Если последний связывает с Богом поглощающую и мрачную бездну, так же как бездонную пропасть, то и возникает вопрос о характере этой связи. Что она не есть только бездна богатства, премудрости и ведения Божия, кажется, не должно вызывать сомнений. У Павла она в «Послании к Римлянам» никаких ассоциаций с поглощением, мрачностью, пропастью не порождает. Павел ведет речь о преизбытке, усваиваемым им Богу. Собственно, и Августин усматривает в бездне непостижимость, не укладывающуюся в человеческие рамки. В реакции на нее, кажется, смешиваются радость и восхищение. Это тоже совсем не ужас перед бездной Кальвина. Он у него еще и от того, что ужас этот выходит за рамки познавательной ситуации, хотя он дает о себе знать и в ней. А где же еще? – позволим мы себе такой вопрос.
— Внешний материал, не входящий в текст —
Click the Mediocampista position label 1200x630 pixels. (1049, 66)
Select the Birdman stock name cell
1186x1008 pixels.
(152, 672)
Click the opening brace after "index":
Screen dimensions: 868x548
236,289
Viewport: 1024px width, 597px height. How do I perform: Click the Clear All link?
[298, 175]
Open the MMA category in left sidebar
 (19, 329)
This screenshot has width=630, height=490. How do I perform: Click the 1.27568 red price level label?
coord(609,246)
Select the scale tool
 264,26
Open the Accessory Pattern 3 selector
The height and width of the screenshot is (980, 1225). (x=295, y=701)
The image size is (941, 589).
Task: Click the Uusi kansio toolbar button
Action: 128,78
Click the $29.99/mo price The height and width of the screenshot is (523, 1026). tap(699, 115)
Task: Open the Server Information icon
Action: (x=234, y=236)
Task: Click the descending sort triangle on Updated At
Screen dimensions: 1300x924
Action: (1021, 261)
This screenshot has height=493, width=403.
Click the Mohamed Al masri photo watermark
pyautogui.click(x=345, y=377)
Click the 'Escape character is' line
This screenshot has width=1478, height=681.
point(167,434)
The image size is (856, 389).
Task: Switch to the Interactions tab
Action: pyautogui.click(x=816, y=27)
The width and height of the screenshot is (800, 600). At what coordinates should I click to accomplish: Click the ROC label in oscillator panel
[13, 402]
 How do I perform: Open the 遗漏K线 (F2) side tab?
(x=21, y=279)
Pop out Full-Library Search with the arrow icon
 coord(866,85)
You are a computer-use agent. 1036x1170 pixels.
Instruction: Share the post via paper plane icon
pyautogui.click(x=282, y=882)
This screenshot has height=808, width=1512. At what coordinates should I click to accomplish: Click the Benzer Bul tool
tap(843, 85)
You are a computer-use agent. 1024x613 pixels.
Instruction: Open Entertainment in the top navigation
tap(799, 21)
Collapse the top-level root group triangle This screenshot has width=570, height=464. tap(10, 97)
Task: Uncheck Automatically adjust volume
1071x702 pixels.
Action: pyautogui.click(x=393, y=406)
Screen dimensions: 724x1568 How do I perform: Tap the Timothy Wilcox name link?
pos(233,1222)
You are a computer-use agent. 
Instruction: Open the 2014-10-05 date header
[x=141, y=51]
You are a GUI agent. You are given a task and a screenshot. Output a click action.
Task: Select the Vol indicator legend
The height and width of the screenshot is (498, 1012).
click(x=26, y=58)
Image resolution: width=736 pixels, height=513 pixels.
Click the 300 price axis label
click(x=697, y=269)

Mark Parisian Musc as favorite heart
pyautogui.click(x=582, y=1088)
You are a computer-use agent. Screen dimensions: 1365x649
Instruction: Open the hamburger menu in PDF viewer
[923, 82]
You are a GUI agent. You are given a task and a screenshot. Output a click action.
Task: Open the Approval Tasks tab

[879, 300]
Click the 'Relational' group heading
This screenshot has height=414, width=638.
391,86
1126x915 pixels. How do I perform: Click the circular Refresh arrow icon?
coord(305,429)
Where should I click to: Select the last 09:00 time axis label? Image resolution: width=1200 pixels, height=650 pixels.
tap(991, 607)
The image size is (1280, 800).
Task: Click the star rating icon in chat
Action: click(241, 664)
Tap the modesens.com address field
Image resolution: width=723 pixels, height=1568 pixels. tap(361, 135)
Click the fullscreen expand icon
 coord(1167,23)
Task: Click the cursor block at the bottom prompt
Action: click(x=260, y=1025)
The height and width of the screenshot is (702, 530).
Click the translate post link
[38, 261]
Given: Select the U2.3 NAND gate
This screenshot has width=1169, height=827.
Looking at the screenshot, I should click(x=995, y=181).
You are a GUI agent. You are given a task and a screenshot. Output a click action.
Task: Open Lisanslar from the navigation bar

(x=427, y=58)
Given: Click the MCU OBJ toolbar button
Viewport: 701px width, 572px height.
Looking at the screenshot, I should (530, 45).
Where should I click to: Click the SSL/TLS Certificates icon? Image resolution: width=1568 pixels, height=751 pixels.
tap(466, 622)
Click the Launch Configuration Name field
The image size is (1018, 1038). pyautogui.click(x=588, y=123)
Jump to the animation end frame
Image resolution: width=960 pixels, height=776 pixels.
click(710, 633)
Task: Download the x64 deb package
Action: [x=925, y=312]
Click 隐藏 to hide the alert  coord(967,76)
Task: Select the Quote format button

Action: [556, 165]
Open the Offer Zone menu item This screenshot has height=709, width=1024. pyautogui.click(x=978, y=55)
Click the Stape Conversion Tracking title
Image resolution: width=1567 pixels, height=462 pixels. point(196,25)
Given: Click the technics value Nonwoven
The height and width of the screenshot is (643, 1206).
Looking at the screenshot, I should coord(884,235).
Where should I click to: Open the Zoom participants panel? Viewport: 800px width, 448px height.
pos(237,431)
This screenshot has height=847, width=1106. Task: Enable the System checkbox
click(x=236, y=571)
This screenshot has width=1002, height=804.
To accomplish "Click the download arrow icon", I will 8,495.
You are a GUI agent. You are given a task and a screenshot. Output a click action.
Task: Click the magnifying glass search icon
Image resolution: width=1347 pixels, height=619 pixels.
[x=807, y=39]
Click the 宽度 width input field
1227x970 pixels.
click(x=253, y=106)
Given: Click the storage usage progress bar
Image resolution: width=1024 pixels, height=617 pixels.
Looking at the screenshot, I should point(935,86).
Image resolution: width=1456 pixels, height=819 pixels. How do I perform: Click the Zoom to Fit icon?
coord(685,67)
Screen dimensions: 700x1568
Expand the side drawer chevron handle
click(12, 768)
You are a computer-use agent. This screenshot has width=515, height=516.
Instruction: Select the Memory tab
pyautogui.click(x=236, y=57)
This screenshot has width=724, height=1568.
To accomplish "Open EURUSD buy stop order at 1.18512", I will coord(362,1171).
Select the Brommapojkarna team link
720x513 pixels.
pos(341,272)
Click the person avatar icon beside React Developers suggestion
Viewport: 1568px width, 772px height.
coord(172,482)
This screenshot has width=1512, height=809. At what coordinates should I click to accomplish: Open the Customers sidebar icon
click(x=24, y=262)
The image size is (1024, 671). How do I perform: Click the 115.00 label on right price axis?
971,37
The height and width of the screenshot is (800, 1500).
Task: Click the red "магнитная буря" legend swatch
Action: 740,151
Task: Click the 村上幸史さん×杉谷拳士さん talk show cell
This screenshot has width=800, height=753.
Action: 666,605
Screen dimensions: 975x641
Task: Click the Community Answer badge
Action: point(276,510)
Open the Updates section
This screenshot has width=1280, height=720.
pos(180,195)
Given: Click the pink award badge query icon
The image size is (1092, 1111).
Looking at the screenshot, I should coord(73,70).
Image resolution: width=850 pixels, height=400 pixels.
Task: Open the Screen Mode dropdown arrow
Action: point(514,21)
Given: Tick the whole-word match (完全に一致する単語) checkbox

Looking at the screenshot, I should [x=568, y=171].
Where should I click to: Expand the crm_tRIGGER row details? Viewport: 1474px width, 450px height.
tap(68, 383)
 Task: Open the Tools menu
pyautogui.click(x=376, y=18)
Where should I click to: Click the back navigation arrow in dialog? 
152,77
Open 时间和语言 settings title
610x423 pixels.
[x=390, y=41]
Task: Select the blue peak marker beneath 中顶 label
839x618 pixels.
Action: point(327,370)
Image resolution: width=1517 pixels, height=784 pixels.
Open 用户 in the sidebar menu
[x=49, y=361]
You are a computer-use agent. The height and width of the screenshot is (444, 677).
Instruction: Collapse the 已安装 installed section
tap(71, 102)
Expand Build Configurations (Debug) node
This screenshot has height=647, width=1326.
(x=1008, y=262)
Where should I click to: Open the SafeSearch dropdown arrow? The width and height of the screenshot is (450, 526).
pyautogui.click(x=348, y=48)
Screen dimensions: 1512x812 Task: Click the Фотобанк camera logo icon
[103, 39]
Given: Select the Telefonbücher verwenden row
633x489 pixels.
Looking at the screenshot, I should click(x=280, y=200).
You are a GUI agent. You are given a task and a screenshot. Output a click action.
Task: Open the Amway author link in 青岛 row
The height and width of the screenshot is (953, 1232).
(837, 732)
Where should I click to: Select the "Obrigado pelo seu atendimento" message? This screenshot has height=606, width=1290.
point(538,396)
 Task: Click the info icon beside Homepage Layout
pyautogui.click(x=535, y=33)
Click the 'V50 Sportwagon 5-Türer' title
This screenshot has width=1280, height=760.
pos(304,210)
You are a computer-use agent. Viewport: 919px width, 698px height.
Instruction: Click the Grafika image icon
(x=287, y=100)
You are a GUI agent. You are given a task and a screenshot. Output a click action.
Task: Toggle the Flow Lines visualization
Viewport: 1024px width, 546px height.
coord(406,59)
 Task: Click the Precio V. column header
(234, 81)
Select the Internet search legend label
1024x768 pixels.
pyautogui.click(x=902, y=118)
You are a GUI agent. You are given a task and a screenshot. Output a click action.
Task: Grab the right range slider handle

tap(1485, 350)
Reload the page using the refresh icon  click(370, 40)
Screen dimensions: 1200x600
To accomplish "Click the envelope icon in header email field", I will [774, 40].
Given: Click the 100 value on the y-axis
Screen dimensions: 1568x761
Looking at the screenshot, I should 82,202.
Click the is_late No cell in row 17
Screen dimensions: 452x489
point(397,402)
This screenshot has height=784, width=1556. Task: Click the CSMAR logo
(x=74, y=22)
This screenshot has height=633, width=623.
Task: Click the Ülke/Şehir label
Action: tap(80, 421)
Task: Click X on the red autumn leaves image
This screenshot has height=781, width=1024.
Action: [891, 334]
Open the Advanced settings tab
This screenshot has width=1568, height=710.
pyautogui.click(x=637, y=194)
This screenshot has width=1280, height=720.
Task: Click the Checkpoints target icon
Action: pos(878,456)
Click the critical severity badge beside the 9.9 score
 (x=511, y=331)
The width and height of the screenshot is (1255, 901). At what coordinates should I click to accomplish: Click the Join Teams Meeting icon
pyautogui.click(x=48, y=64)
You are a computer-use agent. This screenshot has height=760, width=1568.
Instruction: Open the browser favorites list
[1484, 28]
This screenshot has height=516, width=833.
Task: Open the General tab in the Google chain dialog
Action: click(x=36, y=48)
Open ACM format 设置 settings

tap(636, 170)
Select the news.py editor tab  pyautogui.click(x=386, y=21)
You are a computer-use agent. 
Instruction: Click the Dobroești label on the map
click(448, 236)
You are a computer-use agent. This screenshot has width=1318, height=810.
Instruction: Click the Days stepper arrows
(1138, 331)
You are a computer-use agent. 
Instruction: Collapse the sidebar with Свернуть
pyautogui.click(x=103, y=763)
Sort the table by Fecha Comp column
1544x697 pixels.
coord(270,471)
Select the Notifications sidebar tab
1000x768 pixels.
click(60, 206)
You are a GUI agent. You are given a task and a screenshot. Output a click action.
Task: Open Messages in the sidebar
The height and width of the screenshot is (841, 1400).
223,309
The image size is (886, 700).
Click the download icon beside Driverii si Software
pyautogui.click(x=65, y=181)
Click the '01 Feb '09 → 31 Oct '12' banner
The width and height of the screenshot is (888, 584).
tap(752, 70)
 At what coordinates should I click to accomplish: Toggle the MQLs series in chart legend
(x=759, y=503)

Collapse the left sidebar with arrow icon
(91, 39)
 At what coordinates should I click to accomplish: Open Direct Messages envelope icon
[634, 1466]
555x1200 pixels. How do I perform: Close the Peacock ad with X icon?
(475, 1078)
В том и дело, что мрачная бездна – это, как минимум, атрибут Бога, вызывающий ужас. Не всегда и обязательно, а в случае заглядывания в бездну, чего избранникам Божьим надлежит всячески избегать, чтобы не навлечь на себя погибель. Об этом Кальвин специально предупреждает тех, кто, согласно его же доктрине, предопределен к спасению. И это не просто непоследовательность мысли, забвение сказанного в другом месте. Похоже, Кальвин настолько проникнут ситуацией бездны Божией, что считает для себя не лишним предостеречь избранников Божиих от попыток как-то сблизиться с Богом, не говоря уже о единении с Ним. Оно недостижимо в земной жизни. Жизнь же вечная по Воскресении описывается Кальвином вполне традиционно, ничего своего в это описание он не вкладывает. В нем и намека нет на бездну Божию, что не избавляет нас от необходимости дополнительно вглядеться в нее с прицелом на уточнение статуса бездны, по Кальвину.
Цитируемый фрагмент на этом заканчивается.